DESCRIPTION OF THE TASK:
Every entry that follows needs to be repeated exactly.
%%
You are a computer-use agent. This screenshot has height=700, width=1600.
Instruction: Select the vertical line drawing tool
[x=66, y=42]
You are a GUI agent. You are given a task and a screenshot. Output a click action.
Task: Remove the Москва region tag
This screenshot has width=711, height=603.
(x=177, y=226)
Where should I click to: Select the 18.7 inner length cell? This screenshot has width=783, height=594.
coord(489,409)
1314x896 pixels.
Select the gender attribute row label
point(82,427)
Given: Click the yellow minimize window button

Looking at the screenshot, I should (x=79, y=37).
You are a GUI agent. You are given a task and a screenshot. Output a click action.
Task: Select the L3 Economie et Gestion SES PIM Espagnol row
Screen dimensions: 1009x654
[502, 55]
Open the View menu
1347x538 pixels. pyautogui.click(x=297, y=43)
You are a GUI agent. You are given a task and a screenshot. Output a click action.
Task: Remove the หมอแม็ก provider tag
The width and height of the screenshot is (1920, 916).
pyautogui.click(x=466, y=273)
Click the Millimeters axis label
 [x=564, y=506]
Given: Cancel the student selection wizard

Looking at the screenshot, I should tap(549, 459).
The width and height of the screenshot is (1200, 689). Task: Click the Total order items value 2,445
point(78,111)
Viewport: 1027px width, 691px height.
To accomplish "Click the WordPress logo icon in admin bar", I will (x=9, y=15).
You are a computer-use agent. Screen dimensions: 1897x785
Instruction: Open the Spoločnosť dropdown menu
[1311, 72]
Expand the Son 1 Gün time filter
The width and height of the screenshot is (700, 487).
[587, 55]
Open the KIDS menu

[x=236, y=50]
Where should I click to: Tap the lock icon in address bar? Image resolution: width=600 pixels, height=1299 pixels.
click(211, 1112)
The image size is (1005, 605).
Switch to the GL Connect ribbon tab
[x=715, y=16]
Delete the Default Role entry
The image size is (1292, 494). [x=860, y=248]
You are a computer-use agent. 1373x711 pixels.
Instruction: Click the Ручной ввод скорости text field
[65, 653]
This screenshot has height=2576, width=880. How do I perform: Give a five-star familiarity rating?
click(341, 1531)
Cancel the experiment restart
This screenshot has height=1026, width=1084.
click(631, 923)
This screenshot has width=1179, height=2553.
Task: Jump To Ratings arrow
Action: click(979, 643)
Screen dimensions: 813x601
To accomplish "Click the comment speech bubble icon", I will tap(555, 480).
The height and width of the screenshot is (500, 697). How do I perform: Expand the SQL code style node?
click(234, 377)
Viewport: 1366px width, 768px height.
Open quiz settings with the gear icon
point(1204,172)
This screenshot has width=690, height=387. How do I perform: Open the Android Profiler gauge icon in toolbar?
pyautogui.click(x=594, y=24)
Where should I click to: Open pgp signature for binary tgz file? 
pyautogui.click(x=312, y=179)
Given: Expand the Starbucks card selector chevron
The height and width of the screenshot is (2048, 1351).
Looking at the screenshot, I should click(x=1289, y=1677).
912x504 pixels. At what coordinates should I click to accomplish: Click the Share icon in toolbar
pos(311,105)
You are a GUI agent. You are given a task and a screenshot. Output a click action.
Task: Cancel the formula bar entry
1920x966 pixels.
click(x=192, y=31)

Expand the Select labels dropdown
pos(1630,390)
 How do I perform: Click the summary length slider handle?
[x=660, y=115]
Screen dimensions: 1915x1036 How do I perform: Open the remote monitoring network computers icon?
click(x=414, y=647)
%%
SOLUTION FOR THIS TASK:
You are a computer-use agent. This screenshot has height=700, width=1600.
Instruction: Select the vertical line drawing tool
[x=66, y=42]
You are a GUI agent. You are given a task and a screenshot. Output a click action.
Task: Remove the Москва region tag
This screenshot has width=711, height=603.
(x=177, y=226)
Where should I click to: Select the 18.7 inner length cell? This screenshot has width=783, height=594.
coord(489,409)
1314x896 pixels.
Select the gender attribute row label
point(82,427)
Given: Click the yellow minimize window button

Looking at the screenshot, I should (x=79, y=37).
You are a GUI agent. You are given a task and a screenshot. Output a click action.
Task: Select the L3 Economie et Gestion SES PIM Espagnol row
Screen dimensions: 1009x654
[502, 55]
Open the View menu
1347x538 pixels. pyautogui.click(x=297, y=43)
You are a GUI agent. You are given a task and a screenshot. Output a click action.
Task: Remove the หมอแม็ก provider tag
The width and height of the screenshot is (1920, 916).
pyautogui.click(x=466, y=273)
Click the Millimeters axis label
 [x=564, y=506]
Given: Cancel the student selection wizard

Looking at the screenshot, I should tap(549, 459).
The width and height of the screenshot is (1200, 689). Task: Click the Total order items value 2,445
point(78,111)
Viewport: 1027px width, 691px height.
To accomplish "Click the WordPress logo icon in admin bar", I will (x=9, y=15).
You are a computer-use agent. Screen dimensions: 1897x785
Instruction: Open the Spoločnosť dropdown menu
[1311, 72]
Expand the Son 1 Gün time filter
The width and height of the screenshot is (700, 487).
[587, 55]
Open the KIDS menu

[x=236, y=50]
Where should I click to: Tap the lock icon in address bar? Image resolution: width=600 pixels, height=1299 pixels.
click(211, 1112)
The image size is (1005, 605).
Switch to the GL Connect ribbon tab
[x=715, y=16]
Delete the Default Role entry
The image size is (1292, 494). [x=860, y=248]
You are a computer-use agent. 1373x711 pixels.
Instruction: Click the Ручной ввод скорости text field
[65, 653]
This screenshot has height=2576, width=880. How do I perform: Give a five-star familiarity rating?
click(341, 1531)
Cancel the experiment restart
This screenshot has height=1026, width=1084.
click(631, 923)
This screenshot has width=1179, height=2553.
Task: Jump To Ratings arrow
Action: click(979, 643)
Screen dimensions: 813x601
To accomplish "Click the comment speech bubble icon", I will tap(555, 480).
The height and width of the screenshot is (500, 697). How do I perform: Expand the SQL code style node?
click(234, 377)
Viewport: 1366px width, 768px height.
Open quiz settings with the gear icon
point(1204,172)
This screenshot has width=690, height=387. How do I perform: Open the Android Profiler gauge icon in toolbar?
pyautogui.click(x=594, y=24)
Where should I click to: Open pgp signature for binary tgz file? 
pyautogui.click(x=312, y=179)
Given: Expand the Starbucks card selector chevron
The height and width of the screenshot is (2048, 1351).
Looking at the screenshot, I should click(x=1289, y=1677).
912x504 pixels. At what coordinates should I click to accomplish: Click the Share icon in toolbar
pos(311,105)
You are a GUI agent. You are given a task and a screenshot. Output a click action.
Task: Cancel the formula bar entry
1920x966 pixels.
click(x=192, y=31)

Expand the Select labels dropdown
pos(1630,390)
 How do I perform: Click the summary length slider handle?
[x=660, y=115]
Screen dimensions: 1915x1036 How do I perform: Open the remote monitoring network computers icon?
click(x=414, y=647)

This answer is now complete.